Im August fanden mehrere Outdoor-Trainings zur Einführung in die Lanzenform statt. Der Vorteil dieser Waffe ist, dass man zunächst keine spezielle Ausrüstung benötigt, sondern einfach einen Besen- oder Teleskopstiel aus dem Baumarkt verwenden kann. Im Gegensatz zum Schwert ist die Lanze auch für Tai Chi Anfänger leicht zu handhaben.
Im September besuchte ich das große Herbstseminar von Udo Kästner in Leverkusen, bei dem wieder die Partnerübungen im Vordergrund standen. Es waren viele neue Gesichter dabei und das bedeutet: viele tolle Übungspartner!
Im Oktober begannen die neuen Online-Kurse für Anfängerinnen mit Vorkenntnissen, die inzwischen schon ein gutes Niveau erreicht haben. Darauf bin ich sehr stolz!

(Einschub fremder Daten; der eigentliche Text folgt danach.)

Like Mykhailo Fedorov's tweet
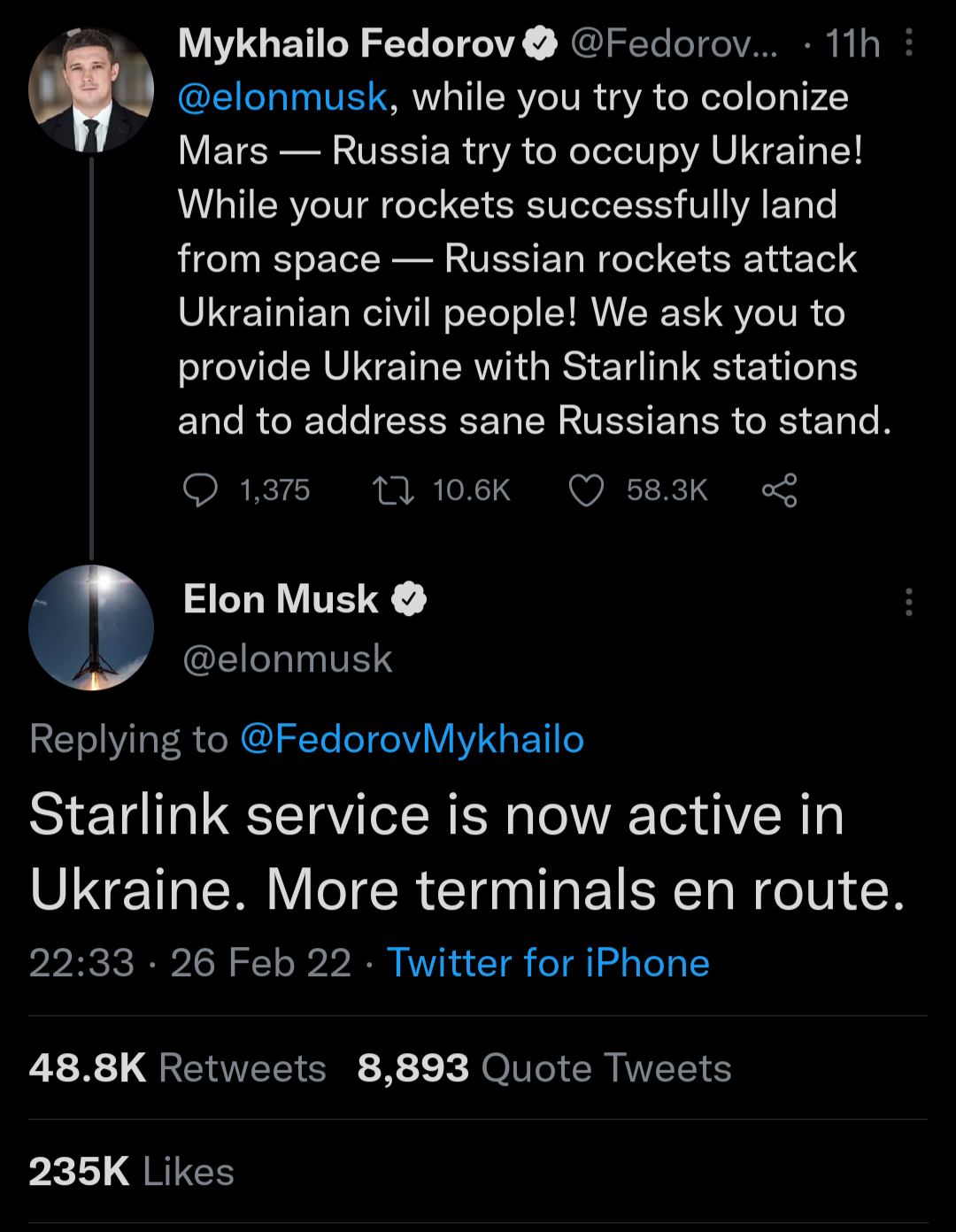The height and width of the screenshot is (1232, 956). coord(586,490)
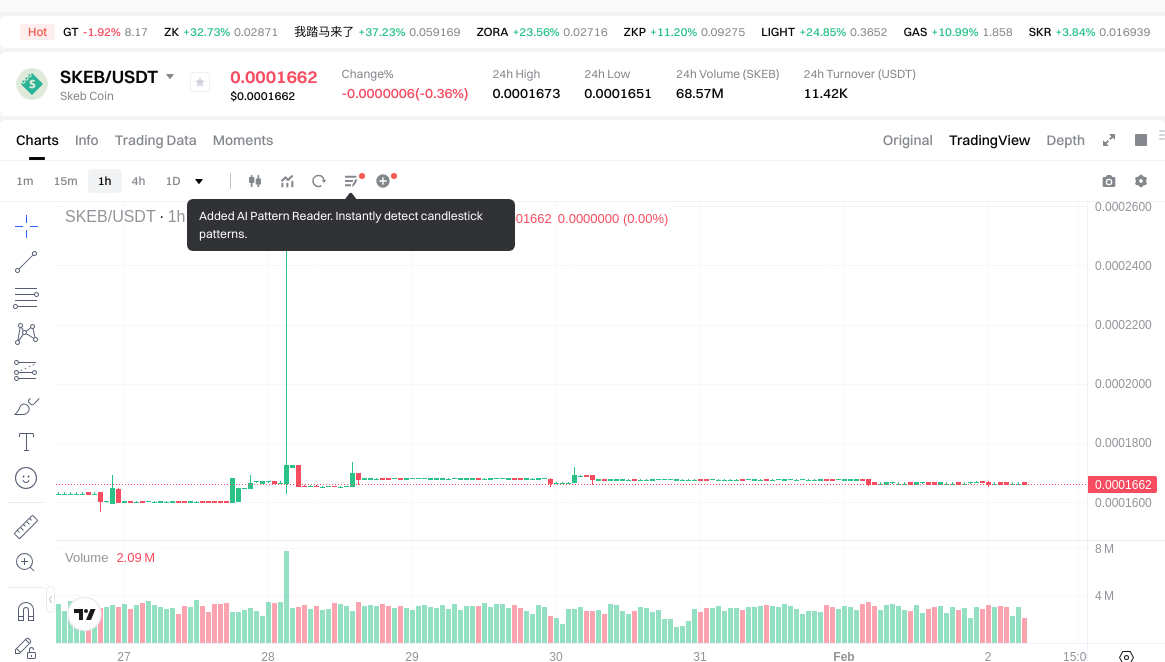The height and width of the screenshot is (662, 1165).
Task: Click the 0.0001662 price axis label
Action: (x=1123, y=485)
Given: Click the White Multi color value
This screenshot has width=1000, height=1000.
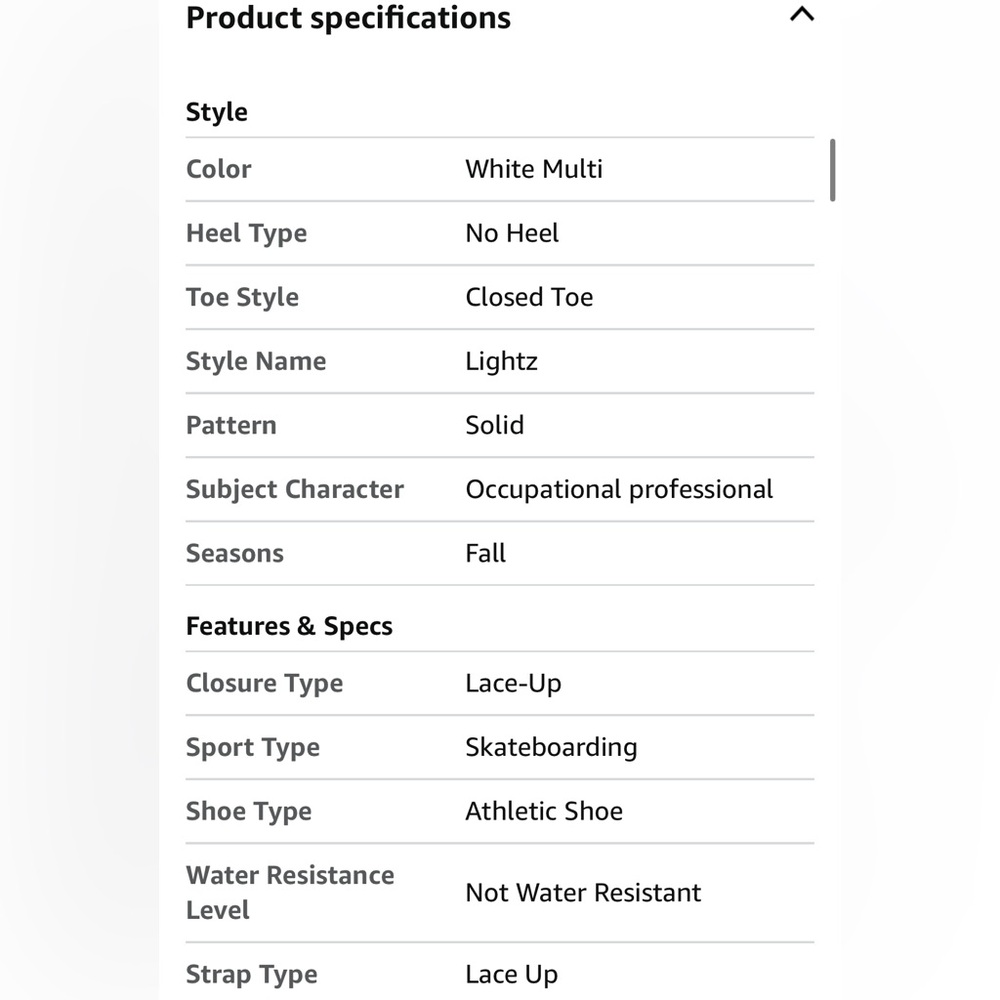Looking at the screenshot, I should [x=534, y=169].
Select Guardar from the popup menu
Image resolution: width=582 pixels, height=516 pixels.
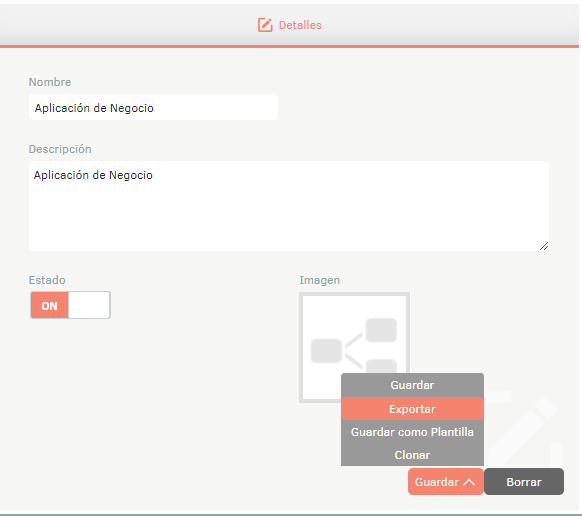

Im November war Zeit zum Nachdenken, einfach mal krank sein und eine Woche Urlaub. Außerdem habe ich mit einer Fortbildung im Copywriting begonnen, um meine Angebote noch verständlicher und ansprechender zu gestalten. Das erste Ergebnis ist mein neues Event „Nie wieder kalte Füße“, das im Februar 2023 stattfinden wird.

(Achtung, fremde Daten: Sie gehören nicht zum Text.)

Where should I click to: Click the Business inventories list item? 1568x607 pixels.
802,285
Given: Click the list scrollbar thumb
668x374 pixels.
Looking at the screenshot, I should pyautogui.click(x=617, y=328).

Im Dezember habe ich noch viel hinter den Kulissen gearbeitet, um im neuen Jahr mit meinem neuen Angebot durchzustarten! Außerdem gab es ein Advents-Special für Berufstätige und Selbständige, um sich in den Pausen mit Tai Chi Chuan schneller zu regenerieren.






Fazit: Mein Jahr 2022
Vieles passierte zum ersten Mal und lief dabei anders als geplant. Der Tiger wäre einfach drauflosgestürmt. Das Wasser hat mich gebremst – und das war auch gut so.
Am meisten hat mich überrascht, wie schnell sich eine Gemeinschaft bildet, wenn man einfach anfängt. Die Menschen, die 2022 zum ersten Mal in meinen Kurs kamen, üben heute noch. Das ist das Schönste an dieser Arbeit.
2022 hat mir auch gezeigt, dass weniger manchmal mehr ist. Eine gute Stunde mit den richtigen Menschen wiegt mehr als ein ambitioniertes Programm. Diese Erkenntnis hat meine Arbeit seitdem geprägt – und sie fühlt sich sehr nach Wasser-Tiger an.